[Start Material for this exercise]

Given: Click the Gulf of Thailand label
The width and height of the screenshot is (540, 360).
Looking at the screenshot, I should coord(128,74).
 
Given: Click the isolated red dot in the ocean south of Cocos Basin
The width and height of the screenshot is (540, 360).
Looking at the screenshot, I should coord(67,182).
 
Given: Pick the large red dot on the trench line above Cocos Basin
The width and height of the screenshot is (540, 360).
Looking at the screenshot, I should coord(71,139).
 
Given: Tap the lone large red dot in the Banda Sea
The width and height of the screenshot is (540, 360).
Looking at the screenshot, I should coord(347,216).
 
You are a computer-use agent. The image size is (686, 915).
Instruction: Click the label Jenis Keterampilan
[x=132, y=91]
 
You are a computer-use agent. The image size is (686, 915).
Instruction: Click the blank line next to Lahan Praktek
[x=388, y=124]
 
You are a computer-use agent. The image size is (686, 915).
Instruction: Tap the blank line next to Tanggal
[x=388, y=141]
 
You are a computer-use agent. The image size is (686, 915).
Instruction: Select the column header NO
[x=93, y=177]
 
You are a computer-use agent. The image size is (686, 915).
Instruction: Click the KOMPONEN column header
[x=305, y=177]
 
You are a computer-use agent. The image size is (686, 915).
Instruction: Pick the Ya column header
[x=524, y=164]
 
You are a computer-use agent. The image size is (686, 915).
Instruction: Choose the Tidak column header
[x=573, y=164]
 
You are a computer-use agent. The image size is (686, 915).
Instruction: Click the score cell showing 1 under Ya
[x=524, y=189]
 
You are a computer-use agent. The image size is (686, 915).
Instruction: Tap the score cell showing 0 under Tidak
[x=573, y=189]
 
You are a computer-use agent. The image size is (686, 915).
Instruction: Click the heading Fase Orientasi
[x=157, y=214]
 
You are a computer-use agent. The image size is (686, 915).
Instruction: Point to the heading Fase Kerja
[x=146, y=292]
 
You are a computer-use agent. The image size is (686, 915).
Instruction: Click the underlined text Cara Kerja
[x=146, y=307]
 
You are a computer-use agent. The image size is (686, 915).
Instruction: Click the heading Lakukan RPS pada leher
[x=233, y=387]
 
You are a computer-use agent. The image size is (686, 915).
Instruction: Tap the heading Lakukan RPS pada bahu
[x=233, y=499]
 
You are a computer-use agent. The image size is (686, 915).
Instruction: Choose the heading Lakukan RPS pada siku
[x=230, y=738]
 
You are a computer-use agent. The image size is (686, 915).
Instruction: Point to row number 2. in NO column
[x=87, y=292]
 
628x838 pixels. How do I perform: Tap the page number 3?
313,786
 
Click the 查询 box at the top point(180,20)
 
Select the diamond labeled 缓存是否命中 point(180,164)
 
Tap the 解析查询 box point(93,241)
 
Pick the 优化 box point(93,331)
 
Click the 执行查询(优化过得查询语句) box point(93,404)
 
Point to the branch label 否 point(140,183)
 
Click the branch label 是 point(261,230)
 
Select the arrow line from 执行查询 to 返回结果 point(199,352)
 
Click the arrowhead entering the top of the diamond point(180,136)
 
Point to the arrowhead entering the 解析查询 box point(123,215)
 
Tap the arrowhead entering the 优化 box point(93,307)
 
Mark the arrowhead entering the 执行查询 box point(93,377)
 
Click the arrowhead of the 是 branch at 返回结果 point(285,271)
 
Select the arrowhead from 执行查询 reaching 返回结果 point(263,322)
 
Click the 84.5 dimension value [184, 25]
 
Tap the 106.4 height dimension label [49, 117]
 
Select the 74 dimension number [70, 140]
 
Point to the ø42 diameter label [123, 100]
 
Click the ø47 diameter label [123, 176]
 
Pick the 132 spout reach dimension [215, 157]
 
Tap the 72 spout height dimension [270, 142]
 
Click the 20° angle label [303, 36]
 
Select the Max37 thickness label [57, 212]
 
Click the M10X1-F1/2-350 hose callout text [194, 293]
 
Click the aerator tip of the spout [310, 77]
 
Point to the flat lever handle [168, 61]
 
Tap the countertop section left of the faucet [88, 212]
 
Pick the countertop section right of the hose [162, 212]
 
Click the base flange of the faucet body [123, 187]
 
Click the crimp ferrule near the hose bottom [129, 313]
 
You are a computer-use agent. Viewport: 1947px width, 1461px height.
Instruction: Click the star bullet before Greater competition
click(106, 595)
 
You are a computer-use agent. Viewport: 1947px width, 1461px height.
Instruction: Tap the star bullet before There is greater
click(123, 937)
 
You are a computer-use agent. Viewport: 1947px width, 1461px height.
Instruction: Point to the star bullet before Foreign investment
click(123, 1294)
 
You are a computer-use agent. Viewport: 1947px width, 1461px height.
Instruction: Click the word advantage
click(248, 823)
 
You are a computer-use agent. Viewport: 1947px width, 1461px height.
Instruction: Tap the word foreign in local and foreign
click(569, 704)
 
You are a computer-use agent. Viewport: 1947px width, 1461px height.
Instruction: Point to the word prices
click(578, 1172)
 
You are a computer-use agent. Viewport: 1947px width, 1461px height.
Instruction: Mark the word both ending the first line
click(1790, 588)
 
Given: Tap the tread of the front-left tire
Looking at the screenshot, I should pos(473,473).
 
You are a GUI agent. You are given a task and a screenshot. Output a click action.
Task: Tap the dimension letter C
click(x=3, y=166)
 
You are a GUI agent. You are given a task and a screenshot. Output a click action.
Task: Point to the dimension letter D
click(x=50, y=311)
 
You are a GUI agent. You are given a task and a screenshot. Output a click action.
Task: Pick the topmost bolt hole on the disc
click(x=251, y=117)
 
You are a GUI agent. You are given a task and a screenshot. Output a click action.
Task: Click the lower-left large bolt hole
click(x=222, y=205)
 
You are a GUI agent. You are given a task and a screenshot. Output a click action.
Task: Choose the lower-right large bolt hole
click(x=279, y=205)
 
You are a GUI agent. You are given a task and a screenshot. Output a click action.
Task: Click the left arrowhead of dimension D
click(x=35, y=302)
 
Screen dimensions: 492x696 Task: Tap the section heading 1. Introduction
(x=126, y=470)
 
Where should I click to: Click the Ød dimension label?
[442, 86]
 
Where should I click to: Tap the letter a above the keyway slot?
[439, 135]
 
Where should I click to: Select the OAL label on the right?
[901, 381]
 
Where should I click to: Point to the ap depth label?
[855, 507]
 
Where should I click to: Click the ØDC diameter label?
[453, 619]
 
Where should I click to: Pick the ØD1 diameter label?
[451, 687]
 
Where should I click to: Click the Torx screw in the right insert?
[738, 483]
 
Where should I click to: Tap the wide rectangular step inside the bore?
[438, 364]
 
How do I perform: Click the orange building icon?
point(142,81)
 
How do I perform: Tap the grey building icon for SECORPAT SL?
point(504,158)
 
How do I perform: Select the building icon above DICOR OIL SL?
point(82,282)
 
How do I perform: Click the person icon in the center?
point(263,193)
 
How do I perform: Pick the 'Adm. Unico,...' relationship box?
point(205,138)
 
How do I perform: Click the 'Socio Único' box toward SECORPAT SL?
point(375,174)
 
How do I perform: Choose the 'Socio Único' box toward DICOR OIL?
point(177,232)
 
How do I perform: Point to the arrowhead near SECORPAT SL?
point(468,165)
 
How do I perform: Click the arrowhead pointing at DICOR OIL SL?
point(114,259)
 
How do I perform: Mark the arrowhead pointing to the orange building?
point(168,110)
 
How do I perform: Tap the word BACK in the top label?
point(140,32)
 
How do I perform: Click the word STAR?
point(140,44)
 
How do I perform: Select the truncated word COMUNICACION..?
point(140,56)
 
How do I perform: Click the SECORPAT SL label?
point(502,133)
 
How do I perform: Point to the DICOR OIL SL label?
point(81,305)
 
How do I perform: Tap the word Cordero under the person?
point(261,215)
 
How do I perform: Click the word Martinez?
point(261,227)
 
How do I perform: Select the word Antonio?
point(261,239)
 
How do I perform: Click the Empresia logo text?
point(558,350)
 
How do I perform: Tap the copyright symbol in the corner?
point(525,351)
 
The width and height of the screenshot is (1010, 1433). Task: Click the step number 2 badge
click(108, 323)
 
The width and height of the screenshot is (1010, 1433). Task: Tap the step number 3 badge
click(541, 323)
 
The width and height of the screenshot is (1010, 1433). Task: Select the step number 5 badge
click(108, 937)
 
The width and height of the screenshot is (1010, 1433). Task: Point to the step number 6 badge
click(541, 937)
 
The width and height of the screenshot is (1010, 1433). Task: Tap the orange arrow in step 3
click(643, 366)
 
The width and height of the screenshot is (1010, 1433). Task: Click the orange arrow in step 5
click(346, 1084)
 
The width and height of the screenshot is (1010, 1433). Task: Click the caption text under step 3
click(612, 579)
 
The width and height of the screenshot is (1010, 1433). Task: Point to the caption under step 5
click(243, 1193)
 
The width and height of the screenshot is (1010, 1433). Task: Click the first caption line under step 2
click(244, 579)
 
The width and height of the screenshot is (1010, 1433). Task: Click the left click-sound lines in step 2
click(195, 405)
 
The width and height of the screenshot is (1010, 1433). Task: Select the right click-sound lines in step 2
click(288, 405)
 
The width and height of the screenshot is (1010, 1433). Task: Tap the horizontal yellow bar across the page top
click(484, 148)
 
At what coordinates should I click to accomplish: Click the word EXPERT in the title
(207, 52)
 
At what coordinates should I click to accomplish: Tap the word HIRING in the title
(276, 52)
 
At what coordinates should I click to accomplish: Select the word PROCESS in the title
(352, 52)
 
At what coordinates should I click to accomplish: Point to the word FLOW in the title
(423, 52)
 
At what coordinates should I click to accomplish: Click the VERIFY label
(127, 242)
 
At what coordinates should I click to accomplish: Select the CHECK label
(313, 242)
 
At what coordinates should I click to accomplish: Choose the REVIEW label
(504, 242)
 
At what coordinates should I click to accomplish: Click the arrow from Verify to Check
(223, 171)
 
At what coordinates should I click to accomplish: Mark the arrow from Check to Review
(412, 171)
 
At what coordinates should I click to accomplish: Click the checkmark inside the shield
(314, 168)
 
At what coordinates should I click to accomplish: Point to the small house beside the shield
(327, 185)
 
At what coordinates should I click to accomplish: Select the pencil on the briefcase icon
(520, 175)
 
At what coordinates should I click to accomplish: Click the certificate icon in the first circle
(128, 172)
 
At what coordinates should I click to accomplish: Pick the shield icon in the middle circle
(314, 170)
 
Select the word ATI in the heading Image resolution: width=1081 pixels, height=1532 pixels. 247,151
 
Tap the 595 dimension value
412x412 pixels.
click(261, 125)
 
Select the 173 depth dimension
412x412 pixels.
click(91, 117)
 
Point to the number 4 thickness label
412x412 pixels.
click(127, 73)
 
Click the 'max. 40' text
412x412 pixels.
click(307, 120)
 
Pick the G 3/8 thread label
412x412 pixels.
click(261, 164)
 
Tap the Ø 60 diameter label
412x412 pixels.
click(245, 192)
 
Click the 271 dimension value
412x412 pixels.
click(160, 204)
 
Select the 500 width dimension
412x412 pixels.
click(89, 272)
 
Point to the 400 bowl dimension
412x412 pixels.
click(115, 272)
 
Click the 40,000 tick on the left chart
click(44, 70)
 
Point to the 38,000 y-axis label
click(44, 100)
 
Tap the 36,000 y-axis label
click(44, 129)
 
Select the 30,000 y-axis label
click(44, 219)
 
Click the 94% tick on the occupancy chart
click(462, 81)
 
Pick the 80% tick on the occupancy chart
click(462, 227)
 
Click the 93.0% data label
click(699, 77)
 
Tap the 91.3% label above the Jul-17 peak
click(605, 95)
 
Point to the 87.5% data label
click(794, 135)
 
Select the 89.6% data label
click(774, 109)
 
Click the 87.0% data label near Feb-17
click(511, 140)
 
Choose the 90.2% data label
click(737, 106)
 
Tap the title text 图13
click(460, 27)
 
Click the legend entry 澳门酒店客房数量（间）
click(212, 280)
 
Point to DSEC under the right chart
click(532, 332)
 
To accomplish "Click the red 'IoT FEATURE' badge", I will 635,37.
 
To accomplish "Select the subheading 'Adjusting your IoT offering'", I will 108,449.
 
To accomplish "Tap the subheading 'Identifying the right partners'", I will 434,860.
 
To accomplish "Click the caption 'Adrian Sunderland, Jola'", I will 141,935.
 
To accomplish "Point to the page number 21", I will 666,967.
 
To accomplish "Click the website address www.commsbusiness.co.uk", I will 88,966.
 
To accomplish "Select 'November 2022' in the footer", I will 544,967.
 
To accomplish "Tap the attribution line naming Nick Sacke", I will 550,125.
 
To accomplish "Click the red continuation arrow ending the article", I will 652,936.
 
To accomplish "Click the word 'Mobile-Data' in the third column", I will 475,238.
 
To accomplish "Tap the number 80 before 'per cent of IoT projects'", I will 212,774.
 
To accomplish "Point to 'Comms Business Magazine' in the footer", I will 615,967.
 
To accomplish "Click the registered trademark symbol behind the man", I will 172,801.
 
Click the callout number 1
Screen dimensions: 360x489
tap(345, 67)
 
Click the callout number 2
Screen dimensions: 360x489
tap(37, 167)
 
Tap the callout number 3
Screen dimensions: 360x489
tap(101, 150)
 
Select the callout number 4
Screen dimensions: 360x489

[End Material for this exercise]

• Directive: Update the records from the line with "Point to the ø42 diameter label [123, 100]" up to and including the line with "click(248, 823)" by replacing "star bullet" with "star icon". Reproduce only those lines, with everything else unchanged.

• Final result:
Point to the ø42 diameter label [123, 100]
 
Click the ø47 diameter label [123, 176]
 
Pick the 132 spout reach dimension [215, 157]
 
Tap the 72 spout height dimension [270, 142]
 
Click the 20° angle label [303, 36]
 
Select the Max37 thickness label [57, 212]
 
Click the M10X1-F1/2-350 hose callout text [194, 293]
 
Click the aerator tip of the spout [310, 77]
 
Point to the flat lever handle [168, 61]
 
Tap the countertop section left of the faucet [88, 212]
 
Pick the countertop section right of the hose [162, 212]
 
Click the base flange of the faucet body [123, 187]
 
Click the crimp ferrule near the hose bottom [129, 313]
 
You are a computer-use agent. Viewport: 1947px width, 1461px height.
Instruction: Click the star icon before Greater competition
click(106, 595)
 
You are a computer-use agent. Viewport: 1947px width, 1461px height.
Instruction: Tap the star icon before There is greater
click(123, 937)
 
You are a computer-use agent. Viewport: 1947px width, 1461px height.
Instruction: Point to the star icon before Foreign investment
click(123, 1294)
 
You are a computer-use agent. Viewport: 1947px width, 1461px height.
Instruction: Click the word advantage
click(248, 823)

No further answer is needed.